Additionally, ontology design can result in an overregulation of domain practices. This risk is inherent to the prescriptive (rather than descriptive) nature of ontologies and taxonomies—like grammar regulates syntax, ontologies pretend to regulate meaning. In reality, however, there are always many possible ways to ontologize any given domain of knowledge. The concurrent development of multiple incommensurable paradigms is one of the manifestations of progress in a scientific discipline and the major driving force for the emergence of new specializations [49]; in the words of Kuhn, scientific revolutions are characterized by a “change in several of the taxonomic categories prerequisite to scientific descriptions and generalizations. That change, furthermore, is an adjustment not only of criteria relevant to categorization, but also of the way in which given objects and situations are distributed among preexisting categories” [50]. Insisting on the adoption of a single ontology by a whole field of science makes that field perfectly interoperable, but at the price of scientific stagnation. In this view, any field that is developing fast—as modelling and simulation technology today certainly is—will consider a plurality of paradigms, semantic heterogeneity, as an indicator of its success, rather than as an obstacle, and pursue the frequent renegotiation of alignments between multiple ontologies, taxonomies and hierarchical schemas [26, 27, 51].

However, even if knowledge is formalized in a machine-readable format, besides the design of the ontology, there will still be other steps where human intervention is needed, notably, to classify and annotate the individuals. Whenever this occurs, we rely on the fact that the semantics is really shared, i.e. that there is an actual common understanding of all the concepts by all the users. In practice, colloquial language and insufficient familiarity with concept definitions can give rise to common pitfalls and false friends in using ontologies. By stating that something is generally true, we could mean “all the time” or “most of the time;” in the EMMC context, the words translation and mesoscopic have very specific meanings that would be misconstrued intuitively by most domain experts in materials modelling. Hence, human error must be anticipated (in addition to genuine disagreements on how an ontology should be applied), and similarly, automated annotation tools based on natural language processing are not free of error. All of this highlights the need for a community to gather and share concepts in a continuous effort; it corroborates the conclusion that there is a trade-off between the expressive power of ontologies and the associated social and technological cost of development and maintenance.

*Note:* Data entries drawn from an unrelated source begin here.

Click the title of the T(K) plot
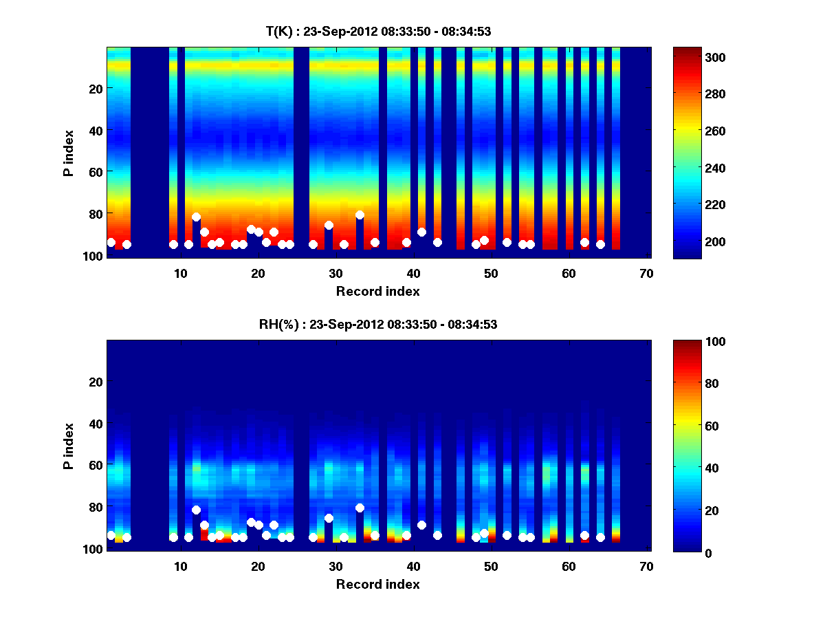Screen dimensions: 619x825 378,31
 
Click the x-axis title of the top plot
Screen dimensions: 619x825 377,291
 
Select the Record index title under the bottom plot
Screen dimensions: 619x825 377,584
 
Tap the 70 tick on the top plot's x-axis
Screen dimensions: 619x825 646,273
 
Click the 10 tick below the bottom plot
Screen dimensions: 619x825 180,566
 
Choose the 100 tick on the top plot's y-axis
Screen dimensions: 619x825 94,256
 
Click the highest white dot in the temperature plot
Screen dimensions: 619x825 360,215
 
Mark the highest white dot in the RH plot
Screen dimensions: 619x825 360,508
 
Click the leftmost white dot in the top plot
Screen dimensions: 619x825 111,242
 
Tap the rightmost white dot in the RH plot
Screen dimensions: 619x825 600,537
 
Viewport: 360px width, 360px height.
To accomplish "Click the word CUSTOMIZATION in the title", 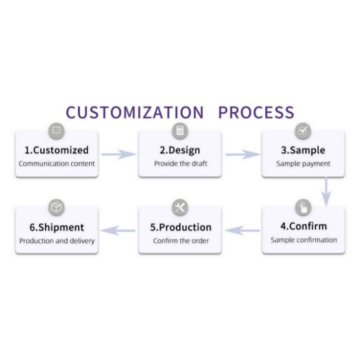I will [x=135, y=112].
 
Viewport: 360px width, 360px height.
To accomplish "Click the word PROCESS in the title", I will [x=256, y=112].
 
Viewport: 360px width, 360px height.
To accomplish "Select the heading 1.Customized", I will [x=56, y=150].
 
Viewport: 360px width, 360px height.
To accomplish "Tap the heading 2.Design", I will [x=180, y=150].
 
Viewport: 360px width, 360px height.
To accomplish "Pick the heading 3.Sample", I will [x=303, y=150].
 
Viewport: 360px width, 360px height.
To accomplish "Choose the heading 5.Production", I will [x=180, y=227].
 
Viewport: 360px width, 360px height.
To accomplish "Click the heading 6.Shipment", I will [x=56, y=227].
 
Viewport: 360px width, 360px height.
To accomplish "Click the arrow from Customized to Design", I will [x=118, y=154].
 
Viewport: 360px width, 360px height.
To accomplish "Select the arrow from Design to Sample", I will [x=242, y=154].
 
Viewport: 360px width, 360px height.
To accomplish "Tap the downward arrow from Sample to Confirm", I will [x=326, y=191].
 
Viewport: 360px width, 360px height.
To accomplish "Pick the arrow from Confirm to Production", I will [x=242, y=230].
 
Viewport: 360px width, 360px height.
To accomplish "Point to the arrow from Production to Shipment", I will [x=118, y=230].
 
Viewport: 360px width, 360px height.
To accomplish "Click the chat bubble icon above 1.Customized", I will [x=56, y=130].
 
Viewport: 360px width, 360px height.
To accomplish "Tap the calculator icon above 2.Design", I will [x=180, y=131].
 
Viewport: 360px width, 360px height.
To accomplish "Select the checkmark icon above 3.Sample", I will [x=303, y=131].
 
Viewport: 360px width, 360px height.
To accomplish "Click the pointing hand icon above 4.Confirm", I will [x=303, y=208].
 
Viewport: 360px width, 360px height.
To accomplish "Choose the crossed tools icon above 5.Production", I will [x=180, y=208].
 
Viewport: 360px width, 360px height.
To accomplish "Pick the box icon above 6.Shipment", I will [x=56, y=208].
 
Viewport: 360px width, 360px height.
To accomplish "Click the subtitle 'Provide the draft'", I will [x=180, y=164].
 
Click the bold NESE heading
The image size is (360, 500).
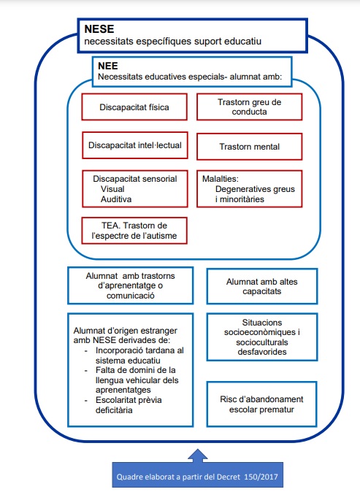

The remainder of the book is structured as follows: Chapter 2 introduces the XSD-based engineering metadata schema EngMeta and the research data infrastructure DaRUS, situating it in the context of the emerging environment of databases and repositories for data from physics-based modelling and simulation. The system of marketplace-level domain ontologies developed by VIMMP is presented in Chap. 3, concerning data provenance, services and transactions at the marketplace level, and in Chap. 4, concerning the description of solvers, associated aspects such as licenses and software features, and the characterization of physical and other variables that occur in modelling and simulation. On this basis, Chap. 5 addresses issues related to the practical use of the metadata standards, including syntactic interoperability and concrete scenarios from molecular modelling and simulation; it also discusses challenges that arise from semantic heterogeneity, wherever multiple interoperability standards are concurrently employed for identical or overlapping domains of knowledge, or where domain ontologies need to be matched to top-level ontologies such as the EMMO.